The hot shooting of Patrick Sparks is like your mama…don’t be offended, let me explain. Remember being sick as a child and the bittersweet elation that not having to go to school mixed with a high fever brought to your day? Now think about the supernatural powers of your mother’s care that somehow cured your illness…that’s what a ‘feverish’ Patrick Sparks brings to this Kentucky team. Our season has been, at best, a cold, with the occasional flu-like symptom emerging. Enter Sparks and his 6 second half threes, and it’s as if Donna cooked up a batch of chicken noodle soup for entire squad. Acting as the Ginger Ale, is an aggressive and foul-conscious Randolph Morris. Perhaps we have found the remedy to our season of nausea.

‘Cereal motivator’
If an assistant coaching position does indeed open up after the season, my vote is for Clark Kellogg. The former Ohio St. standout turned capable analyst, had a brief conversation with Randolph Morris before yesterday’s game. Tubby says he was not present for the meeting, but eluded that Kellogg told Morris that he must start owning the boards. The results speak for themselves, and it appears that Kellogg was able to open up a door that the coaching staff had previously been unable to unlock.

My favorite player in college basketball is…
Mike Gansy will doubtfully be included on the All-American team, but there aren’t many guys as important to their team as this hard-nosed competitor for West Virginia. Gansy put up 25 points in the ‘Neers loss to daunting UConn yesterday, and has played flawless and fearless all season against tougher foes. His last second pilfer on UCLA’s Jordan Farmar sealed a win for WVU in Pauley, and his sweet shooting has carried them since their run in the big dance last season. Truly a Pleasure to watch.

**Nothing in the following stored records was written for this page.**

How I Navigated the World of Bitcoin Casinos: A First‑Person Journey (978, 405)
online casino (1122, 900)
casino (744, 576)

Has Ricky lost his number?
Once again citing his team’s youth as a reason for the Cardinals tribulations, Ricky P is looking more and more Mike Davis, and less and less Coach K. Face it Rick, your team is plain lousy, and you can’t hide behind a soft conference anymore. Palacios, the supposed Mashburn clone, has looked more like Gimel Martinez, Taquan Dean is proving that he has the leadership ability of Kenneth Lay, and David Padgett would foul out of an And1 game. It’s impossible to say that Pitino can’t get this ship back on course, but looking ahead to next season it looks like he’ll have to commit to the long haul if he wants to see the Final 4 again.